Brontekst:
--------------------------------------------------
Artikel 48d. Wijziging Wet veiligheidsonderzoeken

Toelichting

A. Bij nadere beschouwing is het, mede gelet op het autorisatiebesluit op grond waarvan Defensie is geautoriseerd voor het verstrekt krijgen van gegevens uit de basisadministratie persoonsgegevens, wenselijk gebleken de inschrijvingsdatum voor de dienstplicht niet te verplaatsen naar 1 januari, maar de huidige datum van 1 februari te handhaven.

C. Gelet op de samenloop tussen het onderhavig voorstel en de totstandkoming van de Invoeringswet Coördinatiewet uitzonderingstoestanden, de Coördinatiewet uitzonderingstoestanden, de Arbeidstijdenwet en Wet veiligheidsonderzoeken wordt in dit verband voorgesteld voorliggend voorstel te wijzigen zodra de genoemde wetsvoorstellen tot stand komen. De wijzigingen bevatten slechts correcties van technische aard.
--------------------------------------------------
Opgaven:
A. Welke inschrijvingsdatum voor de dienstplicht blijft volgens de toelichting gehandhaafd?
B. Vat de toelichting samen in twee zinnen.
C. Schrijf het stuk van de toelichting van "A. Bij nadere" tot en met "van technische aard." letterlijk over.

Ruwe gegevens:
--------------------------------------------------
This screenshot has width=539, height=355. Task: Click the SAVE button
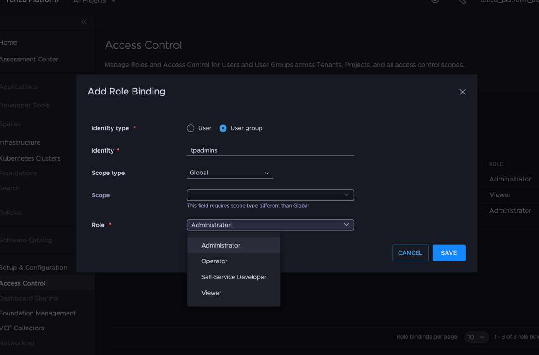pyautogui.click(x=449, y=253)
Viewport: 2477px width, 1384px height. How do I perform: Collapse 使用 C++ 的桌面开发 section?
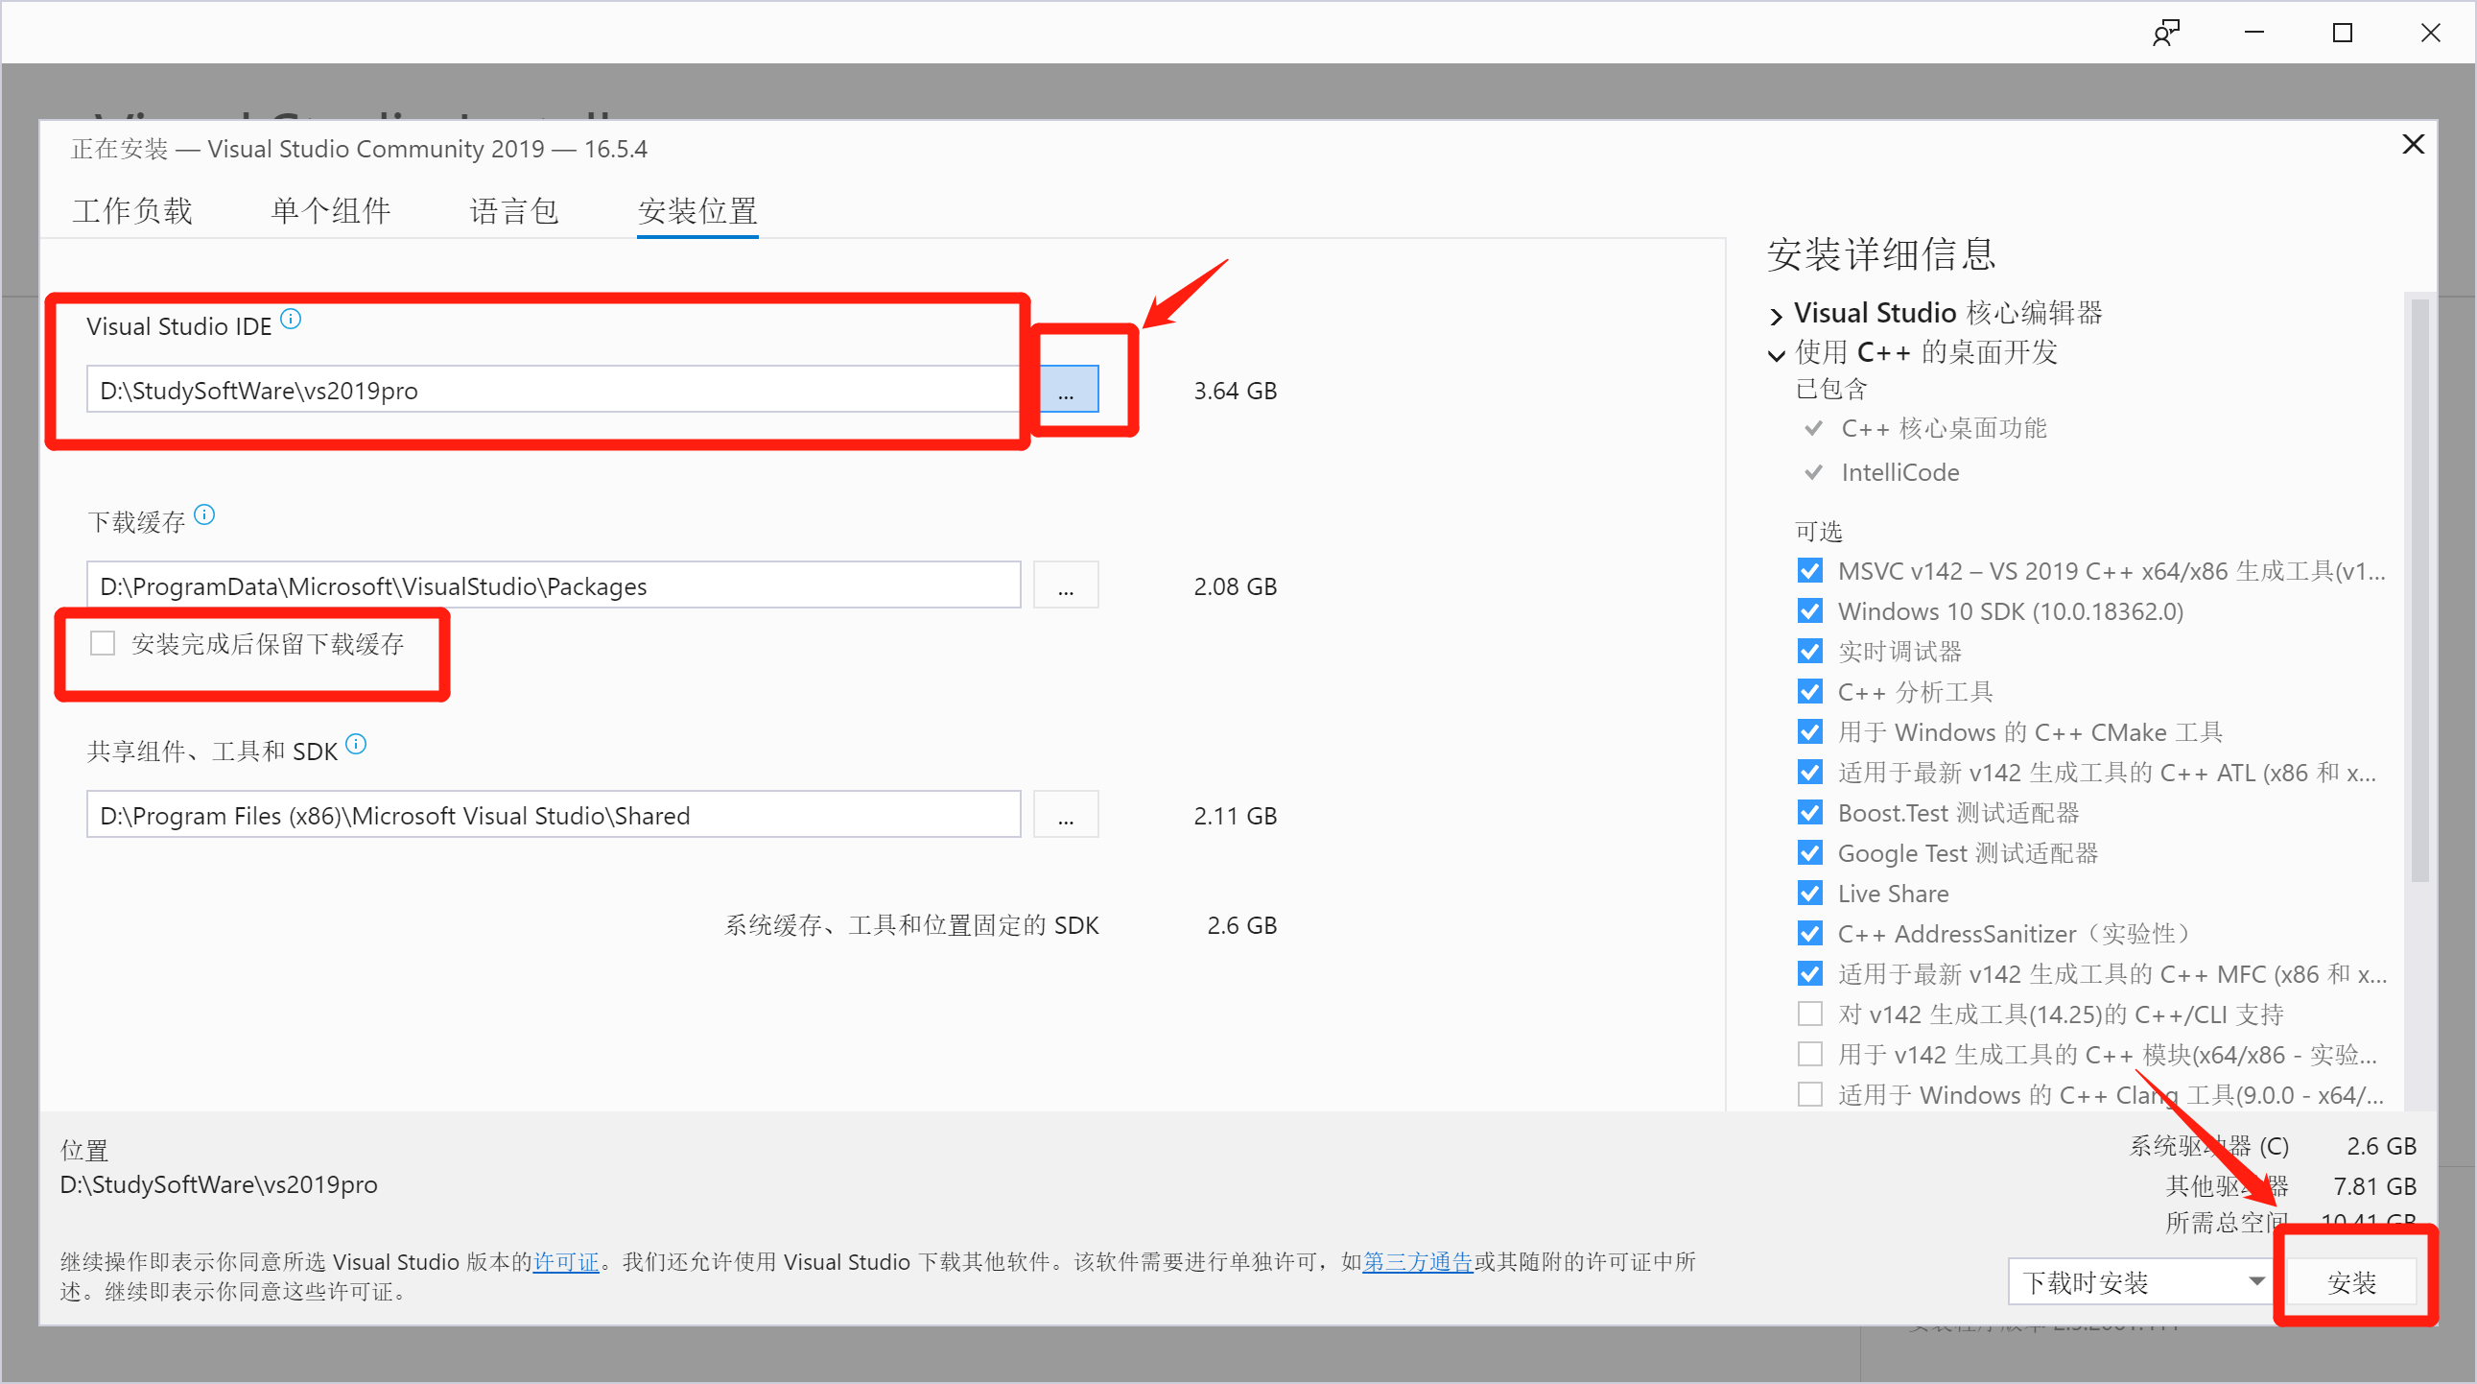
--------------------------------------------------
Verwachte antwoorden:
A. De huidige datum van 1 februari.

B. Mede gelet op het autorisatiebesluit waarmee Defensie gegevens uit de basisadministratie persoonsgegevens mag ontvangen, blijft de inschrijvingsdatum voor de dienstplicht 1 februari in plaats van dat die naar 1 januari wordt verplaatst. Vanwege de samenloop met onder meer de Coördinatiewet uitzonderingstoestanden, de Arbeidstijdenwet en de Wet veiligheidsonderzoeken wordt voorgesteld het voorstel te wijzigen zodra die wetsvoorstellen tot stand komen, waarbij het slechts om correcties van technische aard gaat.

C.
A. Bij nadere beschouwing is het, mede gelet op het autorisatiebesluit op grond waarvan Defensie is geautoriseerd voor het verstrekt krijgen van gegevens uit de basisadministratie persoonsgegevens, wenselijk gebleken de inschrijvingsdatum voor de dienstplicht niet te verplaatsen naar 1 januari, maar de huidige datum van 1 februari te handhaven.

C. Gelet op de samenloop tussen het onderhavig voorstel en de totstandkoming van de Invoeringswet Coördinatiewet uitzonderingstoestanden, de Coördinatiewet uitzonderingstoestanden, de Arbeidstijdenwet en Wet veiligheidsonderzoeken wordt in dit verband voorgesteld voorliggend voorstel te wijzigen zodra de genoemde wetsvoorstellen tot stand komen. De wijzigingen bevatten slechts correcties van technische aard.